Like a punk band learning to play their instruments, discovering a fourth chord, Turato’s performances have gotten “more precise and more precise,” she adds. Her monologues might seem unhinged, touching the full emotional range of the human voice, sometimes stuttering and collapsing, but she says it’s all part of the score. And she’s moved away from her self, layering in more of the personalities that might utter her source texts. “I literally, in some sense, started to channel, become other people,” Turato says. She describes dissociating from her body during performances, “starting to not feel like myself anymore and say things that I think I would not say.”
Is this inauthentic? Or the pinnacle of authentic performance? “You could take it as a critique” of her sources being trite or fake, she says. “But I think it’s very real.” Turato is balancing a total choreography. She’s living her life, but also playing The Artist, in a way deadpan and evasive enough to confound traditional ideas of self-expression—but also effusive enough to tantalize her audience with the chance of an authentic emotional discharge. It falls back on the viewer (the self-aware one, at least) to question what it is we expect from art, from artists, from Turato.
This dissociative quality also coats Turato’s primary material: language. Her turns of phrase evoke moments of slanted recognition, quips that sound familiar but you can’t quite place, and occasional flashes of ownership—“the queen’s throat,” for example, printed on a Turato poster, is also the title of a Wayne Koestenbaum book about opera. But you can’t own language, not really—even “who said it first” is dubious metadata. The power of language to express an individual’s interior life starts to seem not just dissociated but communal. This can be a relief. For Turato, who grew up speaking Croatian, using “other people’s words,” and English ones at that, is “like an artistic hygiene of sorts, you know, to not get stuck in the expression of your own shit.”
Not least because she’s a student of self-help slogans and advertising copy, Turato brings precision to her professional self-presentation, too. As an artist who found success in her mid-20s, she seems wary of being typecast. (She’s said that, in a perverse way, Covid lockdowns came at a pivotal moment in her career, forcing her to slow down and rethink her 2022 performance at MoMA.) Take, for example, a page in Pool 6: “the curse of a successful artist / u get famous for ur unconscious bullshit and the artworld traps u into it / so you keep reliving it / in a way ur shadow becomes u.” These sound like Turato’s own words.
“I was always into Madonna,” Turato says.
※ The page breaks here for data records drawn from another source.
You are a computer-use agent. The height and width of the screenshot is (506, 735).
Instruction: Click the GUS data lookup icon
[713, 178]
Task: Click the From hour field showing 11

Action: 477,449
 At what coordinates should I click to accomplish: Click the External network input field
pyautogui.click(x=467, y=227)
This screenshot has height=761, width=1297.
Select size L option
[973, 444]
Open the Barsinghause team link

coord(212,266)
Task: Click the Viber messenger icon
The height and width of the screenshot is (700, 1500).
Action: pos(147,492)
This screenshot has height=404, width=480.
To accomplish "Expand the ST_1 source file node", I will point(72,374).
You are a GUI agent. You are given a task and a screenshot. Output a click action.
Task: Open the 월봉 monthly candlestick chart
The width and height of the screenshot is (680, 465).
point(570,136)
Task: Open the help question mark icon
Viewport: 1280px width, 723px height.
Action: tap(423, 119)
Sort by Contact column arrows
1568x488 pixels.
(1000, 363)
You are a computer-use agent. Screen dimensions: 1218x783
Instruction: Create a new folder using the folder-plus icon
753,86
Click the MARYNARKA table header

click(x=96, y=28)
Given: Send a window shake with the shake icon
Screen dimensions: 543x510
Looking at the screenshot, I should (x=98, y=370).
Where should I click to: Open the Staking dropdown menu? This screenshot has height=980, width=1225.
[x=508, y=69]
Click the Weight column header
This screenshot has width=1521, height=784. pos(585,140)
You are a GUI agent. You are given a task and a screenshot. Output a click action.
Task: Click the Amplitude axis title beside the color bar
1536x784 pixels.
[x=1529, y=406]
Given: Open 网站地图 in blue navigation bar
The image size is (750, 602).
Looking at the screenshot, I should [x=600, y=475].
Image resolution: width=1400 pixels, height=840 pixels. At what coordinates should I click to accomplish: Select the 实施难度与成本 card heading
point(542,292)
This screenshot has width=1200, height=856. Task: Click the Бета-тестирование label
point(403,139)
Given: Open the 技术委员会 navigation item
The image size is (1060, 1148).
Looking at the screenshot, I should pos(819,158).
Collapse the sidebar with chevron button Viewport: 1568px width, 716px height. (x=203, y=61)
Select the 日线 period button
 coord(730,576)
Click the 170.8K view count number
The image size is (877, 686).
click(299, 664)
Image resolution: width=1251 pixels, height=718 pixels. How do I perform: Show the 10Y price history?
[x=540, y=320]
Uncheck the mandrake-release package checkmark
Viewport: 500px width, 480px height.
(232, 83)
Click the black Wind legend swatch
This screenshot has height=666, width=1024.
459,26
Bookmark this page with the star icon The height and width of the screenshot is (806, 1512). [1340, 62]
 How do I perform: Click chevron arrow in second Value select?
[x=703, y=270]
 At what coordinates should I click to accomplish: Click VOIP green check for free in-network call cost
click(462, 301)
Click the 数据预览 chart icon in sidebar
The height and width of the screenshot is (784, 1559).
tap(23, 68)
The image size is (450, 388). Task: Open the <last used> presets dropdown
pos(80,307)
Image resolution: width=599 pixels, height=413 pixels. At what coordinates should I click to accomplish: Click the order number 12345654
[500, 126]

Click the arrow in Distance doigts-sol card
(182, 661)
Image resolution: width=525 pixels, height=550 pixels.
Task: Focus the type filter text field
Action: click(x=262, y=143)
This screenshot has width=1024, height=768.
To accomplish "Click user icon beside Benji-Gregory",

She unpacked, album by album, the singer’s mid-career. “She decides, this is Madonna, I see what Madonna is, and then she takes the Madonna and starts using Madonna, you know. She’s actively working with the product that is Madonna.” The risk, as Turato sees it, is to trap yourself in one definitive image: “She gets infatuated with that surface Madonna, and she cannot stay that, and that’s the fixation, and that fixation doesn’t allow her to move.”
Turato intends to keep moving. Her texts have become mostly her “own” words—she’s been writing a lot. “Maybe I’m very shitty at it, you know? There’s this possibility that I’m just doing a completely uninteresting thing, but I think that’s cool to own,” she says. “It’s taking the risk of doing something that you don’t know if it works.”